◆ Provided records
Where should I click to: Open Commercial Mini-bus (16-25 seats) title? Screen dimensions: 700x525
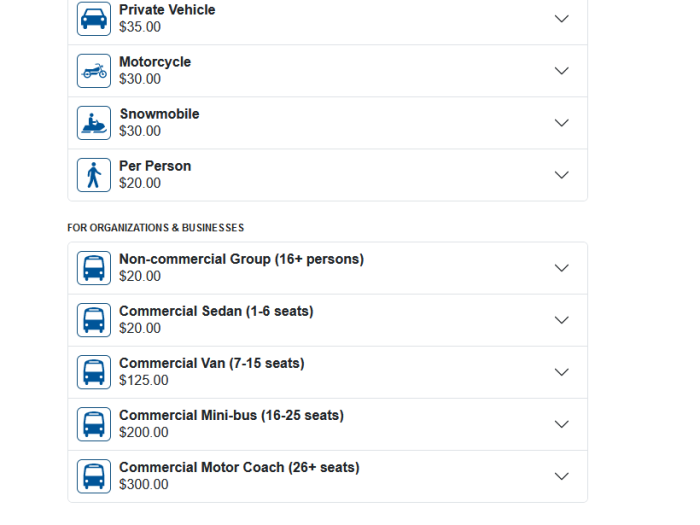[231, 415]
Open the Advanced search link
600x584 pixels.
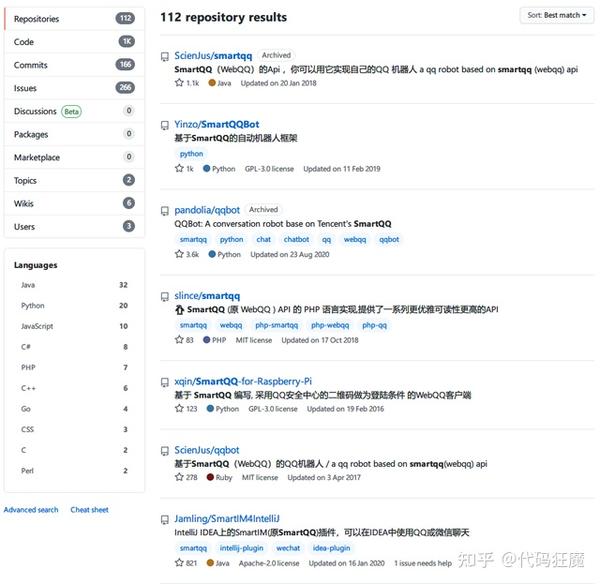point(31,510)
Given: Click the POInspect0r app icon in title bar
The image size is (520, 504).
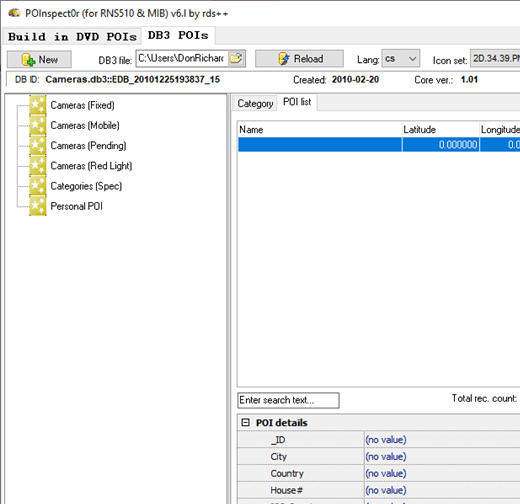Looking at the screenshot, I should (14, 13).
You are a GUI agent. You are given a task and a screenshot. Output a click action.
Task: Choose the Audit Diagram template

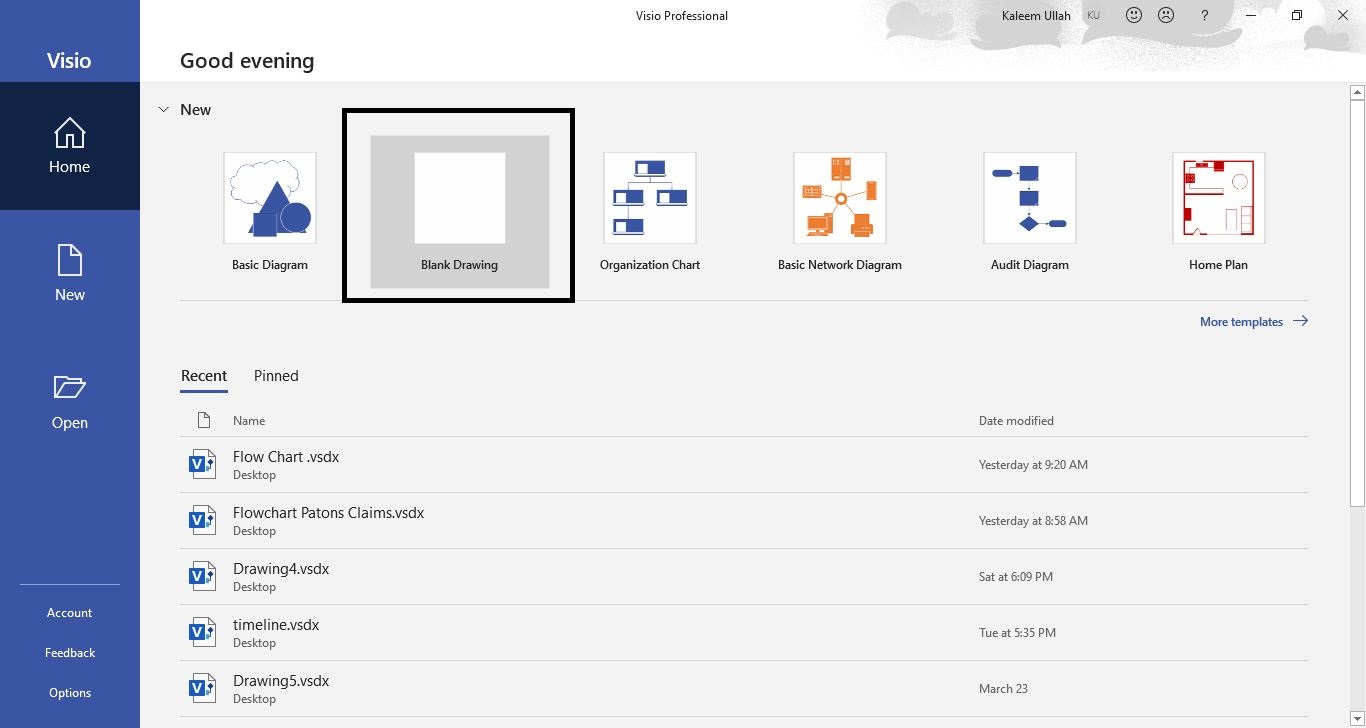coord(1029,207)
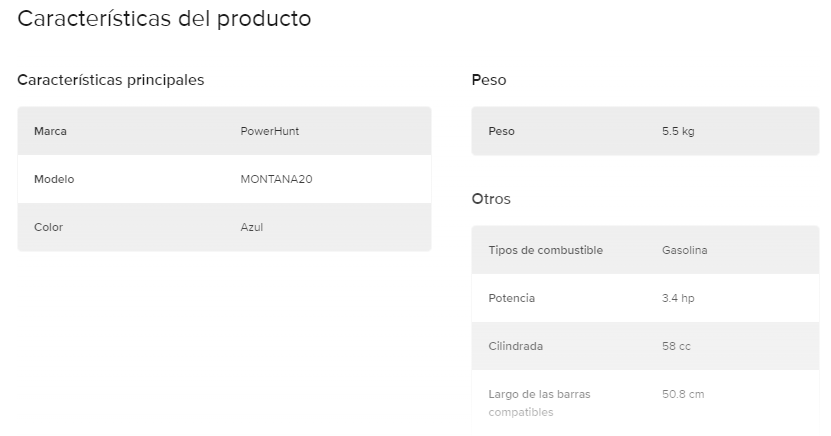
Task: Click the 50.8 cm bar length value
Action: (x=683, y=394)
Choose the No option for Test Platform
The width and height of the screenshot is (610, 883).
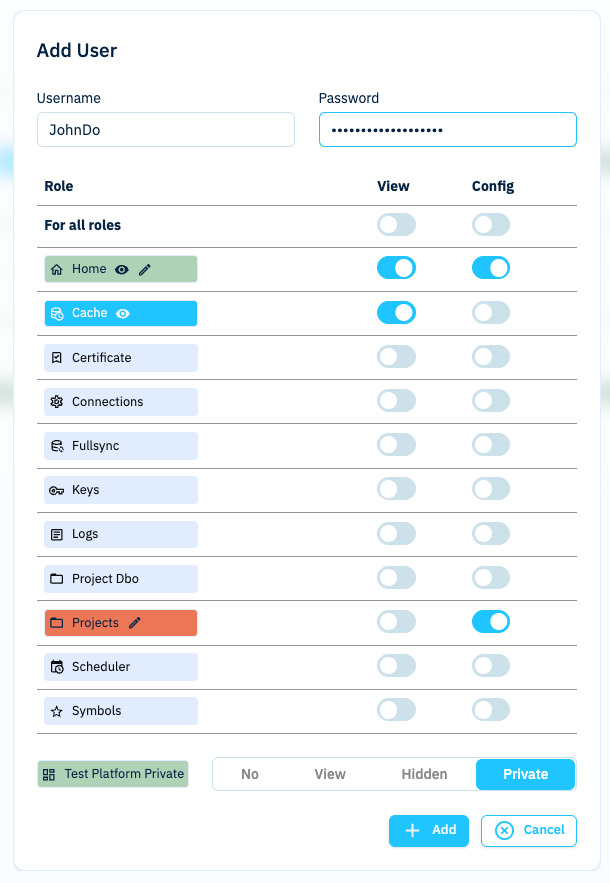pos(250,774)
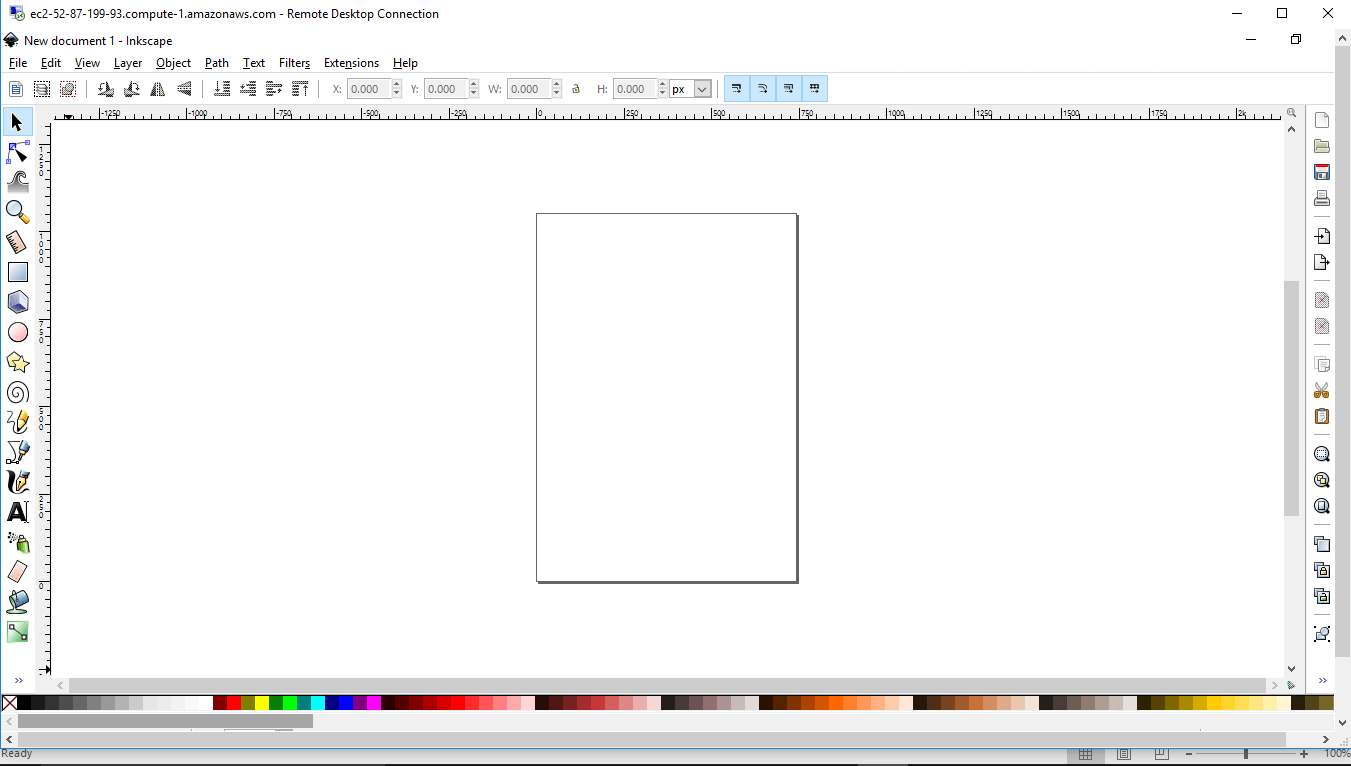Expand hidden tools on the left toolbox

pyautogui.click(x=18, y=681)
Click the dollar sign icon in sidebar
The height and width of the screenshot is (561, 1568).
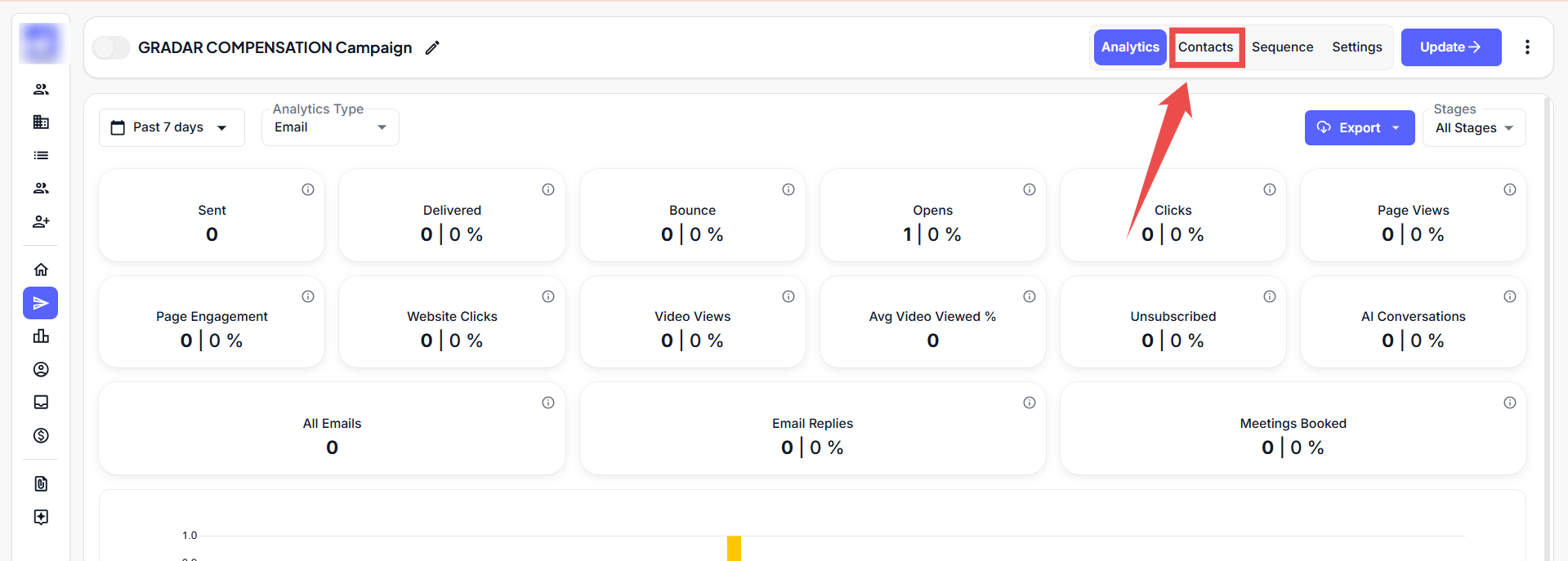[41, 435]
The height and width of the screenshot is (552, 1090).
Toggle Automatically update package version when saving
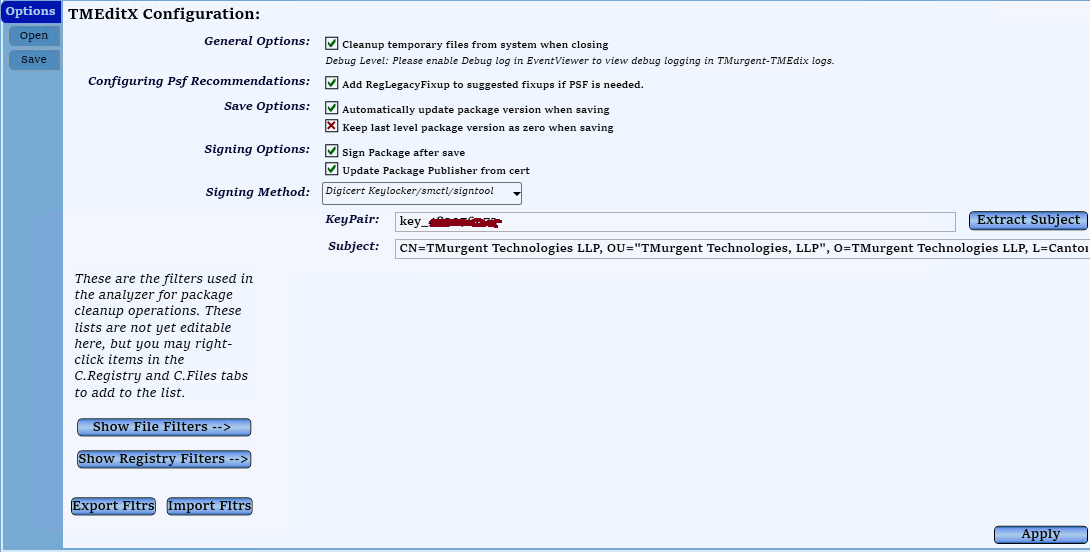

◆ Aim
Render every line of the records above as a Markdown table with the columns "Row" and "Line", numbering the rows in order. Skip blank lines, and leave the pictures out.

◆ Result for this task
| Row | Line |
|---|---|
| 1 | Where should I click to: Open Commercial Mini-bus (16-25 seats) title? Screen dimensions: 700x525 |
| 2 | [231, 415] |
| 3 | Open the Advanced search link |
| 4 | 600x584 pixels. |
| 5 | point(31,510) |
| 6 | Given: Click the POInspect0r app icon in title bar |
| 7 | The image size is (520, 504). |
| 8 | Looking at the screenshot, I should (14, 13). |
| 9 | You are a GUI agent. You are given a task and a screenshot. Output a click action. |
| 10 | Task: Choose the Audit Diagram template |
| 11 | coord(1029,207) |
| 12 | Task: Click the 50.8 cm bar length value |
| 13 | Action: (x=683, y=394) |
| 14 | Choose the No option for Test Platform |
| 15 | The width and height of the screenshot is (610, 883). |
| 16 | pos(250,774) |
| 17 | Expand hidden tools on the left toolbox |
| 18 | pyautogui.click(x=18, y=681) |
| 19 | Click the dollar sign icon in sidebar |
| 20 | The height and width of the screenshot is (561, 1568). |
| 21 | [41, 435] |
| 22 | The height and width of the screenshot is (552, 1090). |
| 23 | Toggle Automatically update package version when saving |